Magistral ! A voir de toute urgence !
« T’inquiète pas Stan ! Mieux vaut une petite qui frétille qu’une grosse qui roupille » me répétait ma grand-mère quand je lui parlais de la taille de mes critiques.
Me voilà rassuré car à cause d’un déménagement imminent me privant de mon ordinateur, il va falloir que je vous convainque en quelques lignes d’aller voir « Exilé » de toute urgence.
John Woo est (créativement) mort ! Vive Johnnie To !
Je ne vais pas essayer de me la jouer expert car à part « Fulltime Killer » qui ne m’avait pas trop marqué à l’époque, je n’ai rien vu de Johnnie To. Mais « Exilé » m’a tellement emballé qu’il ma donné envie d’aller dévorer sa filmographie dès que possible comme un gros glouton cinéphile.
Selon le maestro, sa dernière production est un film mineur, un film de vacances.
Si c’est cette attitude qui a insufflé un tel vent de liberté dans le film, un tel plaisir de filmer qui transpire de chaque image, un tel jeu sur les codes des genres, tout en récupération et rupture, on ne peut que recommander à la plupart des cinéastes actuels de partir en vacances de leur œuvre et nous livrer quelque chose d’aussi formidable, maîtrisé et rafraîchissant.
Je vais arrêter d’enfiler les superlatifs comme des perles et vous donner un peu plus de concret: …/…
« Exilé » , ça commence sur les chapeaux de roue avec une introduction « le film de yakuza rencontre Sergio Leone » à couper le souffle et vous faire tomber la mâchoire devant ce mélange de genres, de tension et de burlesque (si, si) qui culmine dans une gunfight homérique. Et là, le film bascule dans le film de potes avec des histoires lourdes de nostalgie et de serments qu’un seul geste, une seule phrase suffisent à évoquer. On efface les dégâts, sauf un (géniale transition !) et on tape la causette.
Ensuite le film continue son bonhomme de chemin en creusant cette veine du Western yakuza qui lorgne chez Leone et Peckipah avec même une version moderne de l’attaque de la diligence. Le tout ponctué de fusillades magnifiquement amenées et tendues comme des rasoirs. Et puis de temps à autre, pouf ! une petite trouvaille brillante dans la mise en scène, dans la narration qui sort de nulle part mais qui par miracle s’inscrit à merveille dans le film. Vers la fin, on admire les prouesses d’un flic sniper avec des petits « ouah » admiratifs de gamins émerveillés avant de se retrouver autour d’un feu de bois dans « les yakuzas sont en vacances » et que le destin ne rappelle brutalement à l’ordre nos héros.
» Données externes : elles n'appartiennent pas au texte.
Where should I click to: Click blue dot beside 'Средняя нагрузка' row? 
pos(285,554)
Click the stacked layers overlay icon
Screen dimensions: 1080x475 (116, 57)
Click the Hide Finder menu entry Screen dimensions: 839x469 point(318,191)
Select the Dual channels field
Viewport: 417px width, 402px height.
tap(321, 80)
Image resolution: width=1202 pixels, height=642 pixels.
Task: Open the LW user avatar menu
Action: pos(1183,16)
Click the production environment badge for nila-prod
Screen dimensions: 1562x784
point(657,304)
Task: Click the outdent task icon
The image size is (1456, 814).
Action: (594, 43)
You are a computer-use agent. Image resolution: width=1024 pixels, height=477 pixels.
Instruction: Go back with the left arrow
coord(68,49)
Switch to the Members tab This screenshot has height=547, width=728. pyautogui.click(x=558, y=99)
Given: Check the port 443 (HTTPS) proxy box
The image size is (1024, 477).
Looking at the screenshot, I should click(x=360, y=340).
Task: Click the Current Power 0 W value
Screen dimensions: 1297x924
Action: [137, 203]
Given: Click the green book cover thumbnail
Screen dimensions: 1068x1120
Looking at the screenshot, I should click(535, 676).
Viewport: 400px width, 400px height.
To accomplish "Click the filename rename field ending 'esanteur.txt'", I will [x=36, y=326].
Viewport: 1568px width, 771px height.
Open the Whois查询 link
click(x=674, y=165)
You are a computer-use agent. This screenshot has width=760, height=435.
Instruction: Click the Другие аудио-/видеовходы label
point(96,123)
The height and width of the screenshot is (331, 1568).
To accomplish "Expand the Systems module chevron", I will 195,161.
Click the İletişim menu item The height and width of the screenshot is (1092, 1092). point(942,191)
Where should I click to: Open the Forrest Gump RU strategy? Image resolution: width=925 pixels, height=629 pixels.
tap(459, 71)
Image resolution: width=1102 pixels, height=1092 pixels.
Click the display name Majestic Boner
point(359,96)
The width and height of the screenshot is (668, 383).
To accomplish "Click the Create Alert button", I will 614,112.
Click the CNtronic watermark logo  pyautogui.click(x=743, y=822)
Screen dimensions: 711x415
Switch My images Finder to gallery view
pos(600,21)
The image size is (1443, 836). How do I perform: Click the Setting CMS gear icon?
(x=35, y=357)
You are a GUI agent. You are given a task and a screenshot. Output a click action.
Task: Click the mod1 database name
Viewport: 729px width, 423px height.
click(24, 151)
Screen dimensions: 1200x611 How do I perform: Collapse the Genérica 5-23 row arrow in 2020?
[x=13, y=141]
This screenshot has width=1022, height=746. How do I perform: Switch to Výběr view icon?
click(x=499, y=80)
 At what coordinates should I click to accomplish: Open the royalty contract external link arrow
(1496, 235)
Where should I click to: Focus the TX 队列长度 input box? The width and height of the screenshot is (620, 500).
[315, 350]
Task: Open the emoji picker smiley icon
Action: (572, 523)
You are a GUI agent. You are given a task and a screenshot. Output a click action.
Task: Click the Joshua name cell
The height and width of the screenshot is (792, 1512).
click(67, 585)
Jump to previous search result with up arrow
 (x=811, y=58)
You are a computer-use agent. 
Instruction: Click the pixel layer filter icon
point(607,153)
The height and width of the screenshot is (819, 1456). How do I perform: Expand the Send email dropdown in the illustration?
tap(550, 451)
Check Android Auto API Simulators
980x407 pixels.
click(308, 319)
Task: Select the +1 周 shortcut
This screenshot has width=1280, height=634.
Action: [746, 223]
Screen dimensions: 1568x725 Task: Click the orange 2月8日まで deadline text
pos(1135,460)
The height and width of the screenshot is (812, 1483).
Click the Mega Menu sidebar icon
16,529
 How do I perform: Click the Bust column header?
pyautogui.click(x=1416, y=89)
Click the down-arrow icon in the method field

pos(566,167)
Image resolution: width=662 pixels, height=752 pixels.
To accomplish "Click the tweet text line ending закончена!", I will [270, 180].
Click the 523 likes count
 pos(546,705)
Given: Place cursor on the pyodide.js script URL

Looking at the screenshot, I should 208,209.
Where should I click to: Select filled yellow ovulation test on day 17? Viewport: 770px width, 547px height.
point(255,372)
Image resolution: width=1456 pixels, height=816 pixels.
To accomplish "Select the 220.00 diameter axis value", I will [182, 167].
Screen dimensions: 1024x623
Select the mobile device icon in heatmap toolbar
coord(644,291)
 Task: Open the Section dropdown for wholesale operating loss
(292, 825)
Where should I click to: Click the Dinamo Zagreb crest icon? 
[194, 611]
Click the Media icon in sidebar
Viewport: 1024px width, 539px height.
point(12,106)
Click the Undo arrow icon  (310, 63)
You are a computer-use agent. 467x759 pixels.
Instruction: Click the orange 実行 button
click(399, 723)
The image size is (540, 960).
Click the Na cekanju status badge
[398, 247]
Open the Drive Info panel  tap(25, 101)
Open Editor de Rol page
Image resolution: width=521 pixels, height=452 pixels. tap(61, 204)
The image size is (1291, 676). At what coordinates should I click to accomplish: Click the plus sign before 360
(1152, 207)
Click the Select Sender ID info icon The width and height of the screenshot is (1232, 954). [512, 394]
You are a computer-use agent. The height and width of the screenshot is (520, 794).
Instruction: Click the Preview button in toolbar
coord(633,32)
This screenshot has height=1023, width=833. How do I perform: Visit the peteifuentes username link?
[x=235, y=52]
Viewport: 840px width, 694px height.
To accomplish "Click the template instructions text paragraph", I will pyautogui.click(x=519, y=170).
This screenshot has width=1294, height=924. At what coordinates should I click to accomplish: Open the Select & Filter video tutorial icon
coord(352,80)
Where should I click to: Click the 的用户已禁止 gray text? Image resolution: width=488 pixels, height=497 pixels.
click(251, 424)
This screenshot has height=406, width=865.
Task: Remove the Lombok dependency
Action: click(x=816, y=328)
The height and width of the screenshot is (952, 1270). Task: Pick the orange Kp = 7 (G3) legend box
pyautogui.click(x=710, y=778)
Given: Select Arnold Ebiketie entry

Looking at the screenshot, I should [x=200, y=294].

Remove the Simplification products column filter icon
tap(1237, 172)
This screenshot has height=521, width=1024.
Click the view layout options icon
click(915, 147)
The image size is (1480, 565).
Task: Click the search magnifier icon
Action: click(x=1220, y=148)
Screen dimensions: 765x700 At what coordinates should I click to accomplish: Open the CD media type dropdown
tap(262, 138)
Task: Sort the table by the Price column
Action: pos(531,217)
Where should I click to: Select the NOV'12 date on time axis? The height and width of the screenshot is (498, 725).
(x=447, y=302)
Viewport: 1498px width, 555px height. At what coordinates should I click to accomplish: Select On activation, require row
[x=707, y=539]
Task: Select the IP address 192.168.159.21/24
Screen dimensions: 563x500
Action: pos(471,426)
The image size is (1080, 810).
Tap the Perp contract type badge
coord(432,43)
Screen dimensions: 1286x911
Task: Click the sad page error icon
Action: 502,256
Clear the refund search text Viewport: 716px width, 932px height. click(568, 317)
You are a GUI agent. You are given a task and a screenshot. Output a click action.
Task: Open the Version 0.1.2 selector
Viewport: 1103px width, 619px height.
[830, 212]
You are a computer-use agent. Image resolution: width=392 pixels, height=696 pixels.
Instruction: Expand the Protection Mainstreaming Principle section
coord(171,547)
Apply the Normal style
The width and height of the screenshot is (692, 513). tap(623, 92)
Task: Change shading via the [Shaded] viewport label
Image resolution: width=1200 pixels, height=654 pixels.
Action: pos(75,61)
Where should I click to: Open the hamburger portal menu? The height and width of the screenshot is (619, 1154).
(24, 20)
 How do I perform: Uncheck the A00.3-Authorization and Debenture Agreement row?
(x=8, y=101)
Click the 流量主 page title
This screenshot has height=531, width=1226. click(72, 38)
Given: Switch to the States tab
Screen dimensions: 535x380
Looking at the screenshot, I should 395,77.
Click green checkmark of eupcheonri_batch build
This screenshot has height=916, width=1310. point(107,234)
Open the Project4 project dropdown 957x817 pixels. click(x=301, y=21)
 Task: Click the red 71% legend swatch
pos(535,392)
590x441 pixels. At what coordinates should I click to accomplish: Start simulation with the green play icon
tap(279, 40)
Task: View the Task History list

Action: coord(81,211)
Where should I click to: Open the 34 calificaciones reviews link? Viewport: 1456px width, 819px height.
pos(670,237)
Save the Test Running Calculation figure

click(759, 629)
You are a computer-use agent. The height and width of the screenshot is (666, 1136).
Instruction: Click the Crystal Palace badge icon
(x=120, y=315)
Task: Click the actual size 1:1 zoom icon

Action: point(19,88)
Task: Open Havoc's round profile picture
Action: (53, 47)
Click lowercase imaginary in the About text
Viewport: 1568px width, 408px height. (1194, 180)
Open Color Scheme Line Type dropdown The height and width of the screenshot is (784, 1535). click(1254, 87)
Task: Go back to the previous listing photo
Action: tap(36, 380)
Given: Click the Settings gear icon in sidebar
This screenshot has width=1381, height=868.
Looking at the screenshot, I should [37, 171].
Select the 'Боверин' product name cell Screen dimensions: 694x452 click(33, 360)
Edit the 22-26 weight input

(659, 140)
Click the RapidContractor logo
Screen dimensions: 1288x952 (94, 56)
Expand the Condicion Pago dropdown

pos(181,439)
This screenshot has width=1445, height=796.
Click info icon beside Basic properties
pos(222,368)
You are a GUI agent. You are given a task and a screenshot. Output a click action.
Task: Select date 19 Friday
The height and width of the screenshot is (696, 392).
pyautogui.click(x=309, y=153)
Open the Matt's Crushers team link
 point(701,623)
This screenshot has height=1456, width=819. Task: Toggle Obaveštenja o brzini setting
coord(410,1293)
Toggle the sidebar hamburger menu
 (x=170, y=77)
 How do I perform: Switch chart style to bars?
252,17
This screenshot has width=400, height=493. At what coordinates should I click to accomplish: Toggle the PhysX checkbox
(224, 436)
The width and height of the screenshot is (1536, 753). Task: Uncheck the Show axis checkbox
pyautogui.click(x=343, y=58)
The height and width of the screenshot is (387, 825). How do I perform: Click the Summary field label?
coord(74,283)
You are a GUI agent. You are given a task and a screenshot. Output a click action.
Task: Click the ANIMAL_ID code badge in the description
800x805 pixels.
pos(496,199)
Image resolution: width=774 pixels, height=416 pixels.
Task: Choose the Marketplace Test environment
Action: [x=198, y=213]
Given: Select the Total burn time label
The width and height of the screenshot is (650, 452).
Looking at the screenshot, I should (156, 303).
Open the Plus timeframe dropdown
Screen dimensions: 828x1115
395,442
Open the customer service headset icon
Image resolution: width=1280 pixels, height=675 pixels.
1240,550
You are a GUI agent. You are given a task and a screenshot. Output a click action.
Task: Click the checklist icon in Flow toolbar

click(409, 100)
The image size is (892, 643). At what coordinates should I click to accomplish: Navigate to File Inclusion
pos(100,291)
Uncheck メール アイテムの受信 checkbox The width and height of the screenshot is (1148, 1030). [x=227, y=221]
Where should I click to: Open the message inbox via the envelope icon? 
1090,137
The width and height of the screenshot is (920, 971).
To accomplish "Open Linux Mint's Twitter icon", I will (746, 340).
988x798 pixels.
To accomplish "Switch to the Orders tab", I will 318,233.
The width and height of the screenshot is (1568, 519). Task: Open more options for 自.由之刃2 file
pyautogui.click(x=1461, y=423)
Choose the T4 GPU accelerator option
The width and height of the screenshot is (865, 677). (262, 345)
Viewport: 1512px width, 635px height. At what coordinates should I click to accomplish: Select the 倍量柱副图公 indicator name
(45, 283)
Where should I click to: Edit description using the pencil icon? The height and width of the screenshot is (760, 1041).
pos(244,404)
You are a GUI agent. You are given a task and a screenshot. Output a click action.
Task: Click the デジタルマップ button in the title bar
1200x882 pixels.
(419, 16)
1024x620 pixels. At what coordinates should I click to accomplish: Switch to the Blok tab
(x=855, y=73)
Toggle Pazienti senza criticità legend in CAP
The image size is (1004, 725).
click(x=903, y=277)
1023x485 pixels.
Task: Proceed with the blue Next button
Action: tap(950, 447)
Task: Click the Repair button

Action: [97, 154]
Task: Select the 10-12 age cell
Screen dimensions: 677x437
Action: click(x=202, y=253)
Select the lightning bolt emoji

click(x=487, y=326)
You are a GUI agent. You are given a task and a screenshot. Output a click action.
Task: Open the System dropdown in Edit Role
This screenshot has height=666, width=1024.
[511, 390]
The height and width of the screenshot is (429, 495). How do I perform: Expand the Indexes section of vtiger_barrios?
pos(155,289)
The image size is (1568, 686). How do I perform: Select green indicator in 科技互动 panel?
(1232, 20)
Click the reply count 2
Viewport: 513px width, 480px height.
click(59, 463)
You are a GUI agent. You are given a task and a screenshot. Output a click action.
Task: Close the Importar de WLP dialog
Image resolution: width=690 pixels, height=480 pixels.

Car nous sommes bien ici dans le cinéma de Hong Kong avec ces héros tiraillés entre l’amitié, l’honneur et la loyauté, écrasés par le destin même quand il est aussi léger qu’une pièce de monnaie et qui sont dès le départ condamnés pour avoir osé briser les règles du jeu.
Sauf qu’ici, la marche vers la mort s’effectue en toute connaissance de cause dans une sorte d’ivresse fraternelle, bruyante et joyeuse.
En arrière plan de tout cela, il y a les femmes qui de simple fantômes aux yeux tristes ou charmeurs finissent par occuper un rôle de premier plan dont la gravité offre un saisissant contraste avec l’insouciance de leurs partenaires masculins.
Vers la fin du film, un personnage s’interroge tout à tour sur le poids puis la valeur d’une tonne d’or.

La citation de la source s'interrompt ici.